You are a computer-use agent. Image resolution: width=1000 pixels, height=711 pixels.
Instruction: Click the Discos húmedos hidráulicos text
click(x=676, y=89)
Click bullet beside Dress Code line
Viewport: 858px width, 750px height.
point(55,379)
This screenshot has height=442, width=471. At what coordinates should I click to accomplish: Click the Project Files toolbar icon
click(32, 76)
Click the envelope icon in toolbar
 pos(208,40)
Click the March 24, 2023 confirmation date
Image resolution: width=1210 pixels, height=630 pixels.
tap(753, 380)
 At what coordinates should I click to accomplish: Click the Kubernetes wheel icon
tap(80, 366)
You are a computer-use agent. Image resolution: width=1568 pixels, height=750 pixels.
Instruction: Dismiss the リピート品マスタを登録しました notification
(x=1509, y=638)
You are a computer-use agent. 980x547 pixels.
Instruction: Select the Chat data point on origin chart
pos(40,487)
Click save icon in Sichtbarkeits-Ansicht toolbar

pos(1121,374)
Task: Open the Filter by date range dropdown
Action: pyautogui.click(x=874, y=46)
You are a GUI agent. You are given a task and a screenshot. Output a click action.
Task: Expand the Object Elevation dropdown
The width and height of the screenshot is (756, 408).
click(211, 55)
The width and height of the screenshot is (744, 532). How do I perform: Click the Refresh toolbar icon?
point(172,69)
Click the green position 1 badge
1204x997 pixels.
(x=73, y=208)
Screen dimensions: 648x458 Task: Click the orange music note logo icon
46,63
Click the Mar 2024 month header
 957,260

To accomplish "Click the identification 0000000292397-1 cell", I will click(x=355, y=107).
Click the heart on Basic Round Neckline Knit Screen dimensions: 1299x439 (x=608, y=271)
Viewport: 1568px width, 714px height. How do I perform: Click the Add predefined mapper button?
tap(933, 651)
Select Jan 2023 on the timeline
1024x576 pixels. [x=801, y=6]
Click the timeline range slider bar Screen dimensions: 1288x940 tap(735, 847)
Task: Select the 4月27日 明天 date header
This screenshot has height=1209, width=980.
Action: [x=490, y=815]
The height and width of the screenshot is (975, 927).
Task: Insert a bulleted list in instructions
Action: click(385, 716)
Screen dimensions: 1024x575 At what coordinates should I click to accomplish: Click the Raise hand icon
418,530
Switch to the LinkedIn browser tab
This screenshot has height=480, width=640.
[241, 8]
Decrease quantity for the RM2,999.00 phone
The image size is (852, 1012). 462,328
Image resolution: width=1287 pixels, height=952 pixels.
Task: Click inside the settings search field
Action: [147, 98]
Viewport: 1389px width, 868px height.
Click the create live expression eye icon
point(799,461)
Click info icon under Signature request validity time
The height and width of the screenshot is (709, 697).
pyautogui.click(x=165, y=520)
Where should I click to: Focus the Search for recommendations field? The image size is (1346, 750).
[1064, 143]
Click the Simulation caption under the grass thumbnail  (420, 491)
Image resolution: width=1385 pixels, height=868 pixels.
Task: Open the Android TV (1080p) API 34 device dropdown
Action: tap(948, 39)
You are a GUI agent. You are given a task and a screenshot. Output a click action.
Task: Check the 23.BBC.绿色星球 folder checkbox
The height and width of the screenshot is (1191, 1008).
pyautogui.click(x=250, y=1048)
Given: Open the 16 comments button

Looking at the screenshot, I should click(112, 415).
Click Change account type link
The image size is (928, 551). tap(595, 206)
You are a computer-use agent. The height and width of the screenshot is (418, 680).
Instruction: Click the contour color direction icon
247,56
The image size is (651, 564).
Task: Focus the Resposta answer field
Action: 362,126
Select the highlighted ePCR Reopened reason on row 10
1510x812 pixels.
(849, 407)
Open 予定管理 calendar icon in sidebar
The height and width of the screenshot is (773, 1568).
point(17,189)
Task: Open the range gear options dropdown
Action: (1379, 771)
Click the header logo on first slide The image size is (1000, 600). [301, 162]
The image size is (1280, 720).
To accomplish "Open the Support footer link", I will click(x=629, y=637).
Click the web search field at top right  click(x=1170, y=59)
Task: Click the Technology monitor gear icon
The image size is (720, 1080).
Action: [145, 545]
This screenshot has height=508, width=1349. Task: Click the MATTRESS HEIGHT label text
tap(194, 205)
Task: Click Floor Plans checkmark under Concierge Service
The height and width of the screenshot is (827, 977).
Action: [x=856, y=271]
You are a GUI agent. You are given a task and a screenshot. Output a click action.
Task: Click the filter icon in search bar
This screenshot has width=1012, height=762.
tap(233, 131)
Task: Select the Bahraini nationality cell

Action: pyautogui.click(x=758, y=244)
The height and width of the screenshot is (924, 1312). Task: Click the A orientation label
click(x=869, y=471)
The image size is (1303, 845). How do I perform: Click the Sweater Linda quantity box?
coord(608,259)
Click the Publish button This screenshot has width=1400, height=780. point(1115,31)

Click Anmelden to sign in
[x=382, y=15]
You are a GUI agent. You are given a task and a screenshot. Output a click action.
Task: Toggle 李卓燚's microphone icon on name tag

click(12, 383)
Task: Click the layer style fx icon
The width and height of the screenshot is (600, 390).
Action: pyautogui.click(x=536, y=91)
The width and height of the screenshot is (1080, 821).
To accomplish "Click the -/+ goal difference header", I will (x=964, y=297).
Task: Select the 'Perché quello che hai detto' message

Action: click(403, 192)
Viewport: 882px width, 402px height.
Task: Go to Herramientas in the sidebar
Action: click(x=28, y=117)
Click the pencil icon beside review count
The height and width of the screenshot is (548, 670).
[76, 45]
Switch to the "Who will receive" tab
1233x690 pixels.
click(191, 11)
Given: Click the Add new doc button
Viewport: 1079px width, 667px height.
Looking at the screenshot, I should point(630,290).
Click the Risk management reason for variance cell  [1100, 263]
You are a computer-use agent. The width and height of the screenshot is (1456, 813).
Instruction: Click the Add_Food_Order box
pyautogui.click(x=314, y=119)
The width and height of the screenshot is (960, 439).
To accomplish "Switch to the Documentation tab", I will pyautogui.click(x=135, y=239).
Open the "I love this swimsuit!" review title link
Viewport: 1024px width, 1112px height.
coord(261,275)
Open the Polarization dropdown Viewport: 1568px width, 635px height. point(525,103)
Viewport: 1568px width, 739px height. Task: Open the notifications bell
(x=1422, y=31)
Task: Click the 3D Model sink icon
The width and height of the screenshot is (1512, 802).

**What you have to do:** From the data above, copy every line where "reason" appears.

**Result of this exercise:**
Select the highlighted ePCR Reopened reason on row 10
Click the Risk management reason for variance cell  [1100, 263]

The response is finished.